Иван только небрежно кивнул в его сторону.
— Как дела твои, Сонюшка? — Иван присел рядом с девочкой, заглядывая под капюшон, ласково прикасаясь к её плечу.
— Да слава богу всё, — ответила она. — Только дедушка правду говорит – совсем худо сегодня. Нет людей совсем. Хоть и рано ещё, а всё равно не то, что обычно.
— Осень, детка, — поморщился Иван. — Осень проклятая наступила.
— Нет, осень не проклятая, — покачала она головой. — Осень – добрая. Я люблю осень.
— Значит, к тебе она добрая, — согласился Иван. — Это хорошо.
— А к вам? — спросила она.
— Ко мне… У нас с ней взаимная нелюбовь, — улыбнулся он.
— А разве бывает взаимная нелюбовь? — удивилась она. — Я думала, только любовь бывает взаимная.

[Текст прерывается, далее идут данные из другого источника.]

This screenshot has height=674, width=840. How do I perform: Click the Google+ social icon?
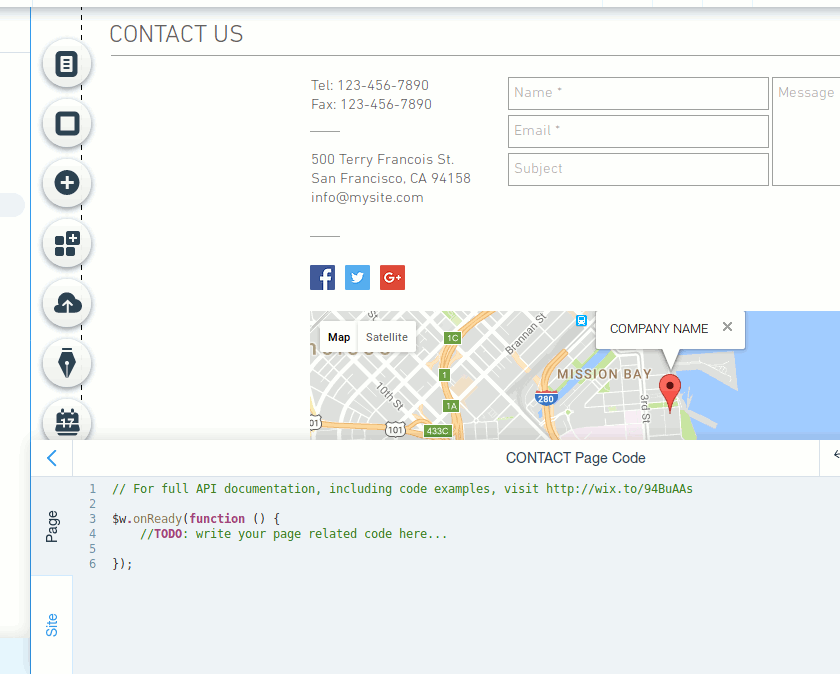point(391,277)
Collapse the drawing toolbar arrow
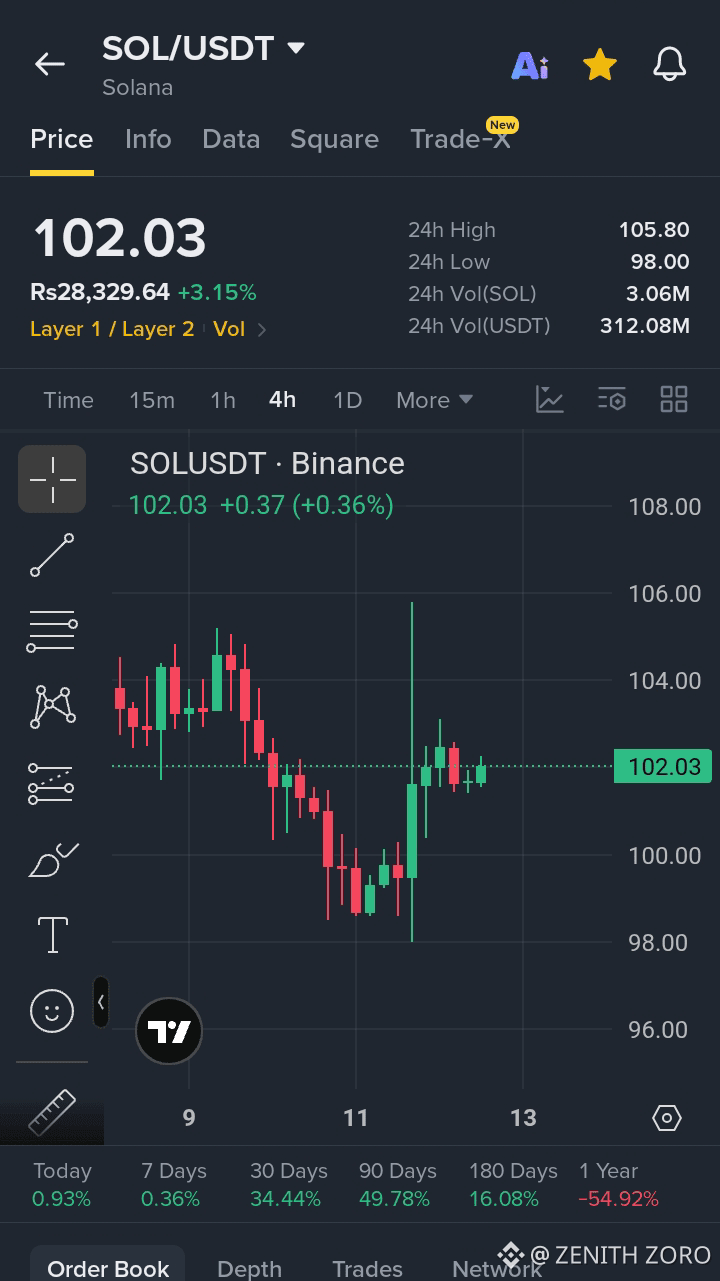 (101, 1002)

— А нелюбовь тогда какая? — снова улыбнулся он.
— Ну–у… не знаю, — она пожала плечами. — Обоюдная, наверное. Но взаимной она быть не может. Взаимно ведь – это когда два человека друг другу что‑то хорошее делают; ну как бы взаймы дают и отдачи не требуют.
— Философ ты маленький, — он погладил её по щеке, едва касаясь, любуясь задумчивым взглядом, чувствуя как в сердце подёргивается, трепещет и бьётся неведомое ему отцовское чувство.
— А лето ты любишь? — спросил он.
— Конечно! — встрепенулась она. — Кто же не любит лето! Летом людей много всегда на улице бывает, подают хорошо.
Боже, Боже! Как несправедлив ты бываешь, как жесток!..
— Ну а что ты ещё любишь? — спросил он, отворачиваясь, чтобы она не видела его взгляда. — Ну, больше всего?
— Больше всего? — повторила она. — Больше–больше?..
— Ну да, вот больше–больше–больше всего.
Она задумалась, почесала себе искривленным нездоровым мизинцем кончик носа.
— Не знаю… — ответила медленно. — Ну наверное, конфеты шоколадные… и… и цветы.
— Цветы…
— Ага, вот эти, такие большие, белые, с пышными головками такими, и лепестков – много–много… Не знаю, как называются… А еще бывают белые с жёлтым, и белые с розовым…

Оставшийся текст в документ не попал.